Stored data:
>>>>>

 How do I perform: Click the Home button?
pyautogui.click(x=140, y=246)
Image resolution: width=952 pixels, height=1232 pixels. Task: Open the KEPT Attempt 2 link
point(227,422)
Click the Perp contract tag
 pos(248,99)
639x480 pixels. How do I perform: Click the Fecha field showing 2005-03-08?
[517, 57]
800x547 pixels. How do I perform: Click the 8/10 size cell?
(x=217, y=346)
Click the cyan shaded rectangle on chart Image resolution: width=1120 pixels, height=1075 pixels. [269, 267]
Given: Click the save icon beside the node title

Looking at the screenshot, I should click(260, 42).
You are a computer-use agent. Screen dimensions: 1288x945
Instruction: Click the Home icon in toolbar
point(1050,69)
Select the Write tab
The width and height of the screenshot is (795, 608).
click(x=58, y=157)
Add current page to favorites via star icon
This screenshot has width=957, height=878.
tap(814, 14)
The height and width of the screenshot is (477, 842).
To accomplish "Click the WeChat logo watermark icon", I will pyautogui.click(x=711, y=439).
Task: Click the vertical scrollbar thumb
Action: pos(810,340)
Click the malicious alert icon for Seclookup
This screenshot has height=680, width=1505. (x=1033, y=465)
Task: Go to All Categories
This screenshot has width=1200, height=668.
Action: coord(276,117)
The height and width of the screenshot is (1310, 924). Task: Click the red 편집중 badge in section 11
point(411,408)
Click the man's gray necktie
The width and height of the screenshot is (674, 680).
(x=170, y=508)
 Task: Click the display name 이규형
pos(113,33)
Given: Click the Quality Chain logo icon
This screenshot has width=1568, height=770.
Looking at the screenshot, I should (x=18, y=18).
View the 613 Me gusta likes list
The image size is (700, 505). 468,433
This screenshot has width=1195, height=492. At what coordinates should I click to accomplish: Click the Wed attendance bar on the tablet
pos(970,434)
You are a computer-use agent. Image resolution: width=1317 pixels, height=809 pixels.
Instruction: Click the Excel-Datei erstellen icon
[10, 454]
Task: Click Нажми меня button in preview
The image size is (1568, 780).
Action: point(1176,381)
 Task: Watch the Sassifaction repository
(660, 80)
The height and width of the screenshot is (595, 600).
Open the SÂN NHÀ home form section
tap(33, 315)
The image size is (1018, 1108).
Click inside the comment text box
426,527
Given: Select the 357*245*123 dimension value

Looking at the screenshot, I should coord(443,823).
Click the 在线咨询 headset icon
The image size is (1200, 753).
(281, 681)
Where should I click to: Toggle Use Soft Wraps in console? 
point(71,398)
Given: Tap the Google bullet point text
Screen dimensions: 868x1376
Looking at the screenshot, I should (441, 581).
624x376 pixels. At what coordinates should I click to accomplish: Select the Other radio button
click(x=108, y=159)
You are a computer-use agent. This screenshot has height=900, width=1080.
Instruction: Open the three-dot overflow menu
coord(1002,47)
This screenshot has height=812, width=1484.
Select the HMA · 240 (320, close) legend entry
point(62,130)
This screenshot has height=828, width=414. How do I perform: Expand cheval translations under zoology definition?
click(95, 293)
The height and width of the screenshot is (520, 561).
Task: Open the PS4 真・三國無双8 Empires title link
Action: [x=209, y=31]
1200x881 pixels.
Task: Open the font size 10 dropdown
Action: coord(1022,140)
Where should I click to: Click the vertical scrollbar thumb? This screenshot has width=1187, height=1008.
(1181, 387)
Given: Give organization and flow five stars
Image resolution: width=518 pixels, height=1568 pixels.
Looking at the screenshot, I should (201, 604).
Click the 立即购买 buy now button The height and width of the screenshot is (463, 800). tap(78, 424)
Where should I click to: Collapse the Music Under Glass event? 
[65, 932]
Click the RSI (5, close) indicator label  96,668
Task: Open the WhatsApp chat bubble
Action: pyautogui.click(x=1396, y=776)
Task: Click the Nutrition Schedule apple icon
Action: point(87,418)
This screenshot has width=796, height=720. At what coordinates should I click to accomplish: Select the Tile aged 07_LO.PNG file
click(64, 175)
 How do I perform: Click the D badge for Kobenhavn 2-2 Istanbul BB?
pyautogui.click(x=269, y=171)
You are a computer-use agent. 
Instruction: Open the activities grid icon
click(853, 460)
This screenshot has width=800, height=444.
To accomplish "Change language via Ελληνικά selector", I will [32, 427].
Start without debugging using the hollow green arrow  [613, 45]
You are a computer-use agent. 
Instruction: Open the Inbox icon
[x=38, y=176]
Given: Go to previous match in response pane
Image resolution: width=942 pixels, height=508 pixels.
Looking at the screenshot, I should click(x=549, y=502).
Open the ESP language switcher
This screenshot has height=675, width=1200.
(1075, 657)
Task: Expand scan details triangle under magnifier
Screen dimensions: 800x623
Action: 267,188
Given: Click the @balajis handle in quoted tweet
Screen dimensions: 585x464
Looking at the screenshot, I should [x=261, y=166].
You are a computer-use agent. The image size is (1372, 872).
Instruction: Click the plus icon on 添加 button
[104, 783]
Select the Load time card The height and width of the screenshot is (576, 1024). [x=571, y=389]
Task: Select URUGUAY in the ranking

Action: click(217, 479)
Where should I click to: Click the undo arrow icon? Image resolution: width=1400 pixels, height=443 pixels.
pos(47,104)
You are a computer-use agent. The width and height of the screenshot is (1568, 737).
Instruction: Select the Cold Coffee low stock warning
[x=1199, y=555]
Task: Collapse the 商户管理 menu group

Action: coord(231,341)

<<<<<

The response should be every record above restated exactly.

ANSWER TO THIS TASK -
 How do I perform: Click the Home button?
pyautogui.click(x=140, y=246)
Image resolution: width=952 pixels, height=1232 pixels. Task: Open the KEPT Attempt 2 link
point(227,422)
Click the Perp contract tag
 pos(248,99)
639x480 pixels. How do I perform: Click the Fecha field showing 2005-03-08?
[517, 57]
800x547 pixels. How do I perform: Click the 8/10 size cell?
(x=217, y=346)
Click the cyan shaded rectangle on chart Image resolution: width=1120 pixels, height=1075 pixels. [269, 267]
Given: Click the save icon beside the node title

Looking at the screenshot, I should click(260, 42).
You are a computer-use agent. Screen dimensions: 1288x945
Instruction: Click the Home icon in toolbar
point(1050,69)
Select the Write tab
The width and height of the screenshot is (795, 608).
click(x=58, y=157)
Add current page to favorites via star icon
This screenshot has width=957, height=878.
tap(814, 14)
The height and width of the screenshot is (477, 842).
To accomplish "Click the WeChat logo watermark icon", I will pyautogui.click(x=711, y=439).
Task: Click the vertical scrollbar thumb
Action: pos(810,340)
Click the malicious alert icon for Seclookup
This screenshot has height=680, width=1505. (x=1033, y=465)
Task: Go to All Categories
This screenshot has width=1200, height=668.
Action: coord(276,117)
The height and width of the screenshot is (1310, 924). Task: Click the red 편집중 badge in section 11
point(411,408)
Click the man's gray necktie
The width and height of the screenshot is (674, 680).
(x=170, y=508)
 Task: Click the display name 이규형
pos(113,33)
Given: Click the Quality Chain logo icon
This screenshot has width=1568, height=770.
Looking at the screenshot, I should (x=18, y=18).
View the 613 Me gusta likes list
The image size is (700, 505). 468,433
This screenshot has width=1195, height=492. At what coordinates should I click to accomplish: Click the Wed attendance bar on the tablet
pos(970,434)
You are a computer-use agent. Image resolution: width=1317 pixels, height=809 pixels.
Instruction: Click the Excel-Datei erstellen icon
[10, 454]
Task: Click Нажми меня button in preview
The image size is (1568, 780).
Action: point(1176,381)
 Task: Watch the Sassifaction repository
(660, 80)
The height and width of the screenshot is (595, 600).
Open the SÂN NHÀ home form section
tap(33, 315)
The image size is (1018, 1108).
Click inside the comment text box
426,527
Given: Select the 357*245*123 dimension value

Looking at the screenshot, I should coord(443,823).
Click the 在线咨询 headset icon
The image size is (1200, 753).
(281, 681)
Where should I click to: Toggle Use Soft Wraps in console? 
point(71,398)
Given: Tap the Google bullet point text
Screen dimensions: 868x1376
Looking at the screenshot, I should (441, 581).
624x376 pixels. At what coordinates should I click to accomplish: Select the Other radio button
click(x=108, y=159)
You are a computer-use agent. This screenshot has height=900, width=1080.
Instruction: Open the three-dot overflow menu
coord(1002,47)
This screenshot has height=812, width=1484.
Select the HMA · 240 (320, close) legend entry
point(62,130)
This screenshot has height=828, width=414. How do I perform: Expand cheval translations under zoology definition?
click(95, 293)
The height and width of the screenshot is (520, 561).
Task: Open the PS4 真・三國無双8 Empires title link
Action: [x=209, y=31]
1200x881 pixels.
Task: Open the font size 10 dropdown
Action: coord(1022,140)
Where should I click to: Click the vertical scrollbar thumb? This screenshot has width=1187, height=1008.
(1181, 387)
Given: Give organization and flow five stars
Image resolution: width=518 pixels, height=1568 pixels.
Looking at the screenshot, I should (201, 604).
Click the 立即购买 buy now button The height and width of the screenshot is (463, 800). tap(78, 424)
Where should I click to: Collapse the Music Under Glass event? 
[65, 932]
Click the RSI (5, close) indicator label  96,668
Task: Open the WhatsApp chat bubble
Action: pyautogui.click(x=1396, y=776)
Task: Click the Nutrition Schedule apple icon
Action: point(87,418)
This screenshot has width=796, height=720. At what coordinates should I click to accomplish: Select the Tile aged 07_LO.PNG file
click(64, 175)
 How do I perform: Click the D badge for Kobenhavn 2-2 Istanbul BB?
pyautogui.click(x=269, y=171)
You are a computer-use agent. 
Instruction: Open the activities grid icon
click(853, 460)
This screenshot has width=800, height=444.
To accomplish "Change language via Ελληνικά selector", I will [32, 427].
Start without debugging using the hollow green arrow  [613, 45]
You are a computer-use agent. 
Instruction: Open the Inbox icon
[x=38, y=176]
Given: Go to previous match in response pane
Image resolution: width=942 pixels, height=508 pixels.
Looking at the screenshot, I should click(x=549, y=502).
Open the ESP language switcher
This screenshot has height=675, width=1200.
(1075, 657)
Task: Expand scan details triangle under magnifier
Screen dimensions: 800x623
Action: 267,188
Given: Click the @balajis handle in quoted tweet
Screen dimensions: 585x464
Looking at the screenshot, I should [x=261, y=166].
You are a computer-use agent. The image size is (1372, 872).
Instruction: Click the plus icon on 添加 button
[104, 783]
Select the Load time card The height and width of the screenshot is (576, 1024). [x=571, y=389]
Task: Select URUGUAY in the ranking

Action: click(217, 479)
Where should I click to: Click the undo arrow icon? Image resolution: width=1400 pixels, height=443 pixels.
pos(47,104)
You are a computer-use agent. The width and height of the screenshot is (1568, 737).
Instruction: Select the Cold Coffee low stock warning
[x=1199, y=555]
Task: Collapse the 商户管理 menu group

Action: coord(231,341)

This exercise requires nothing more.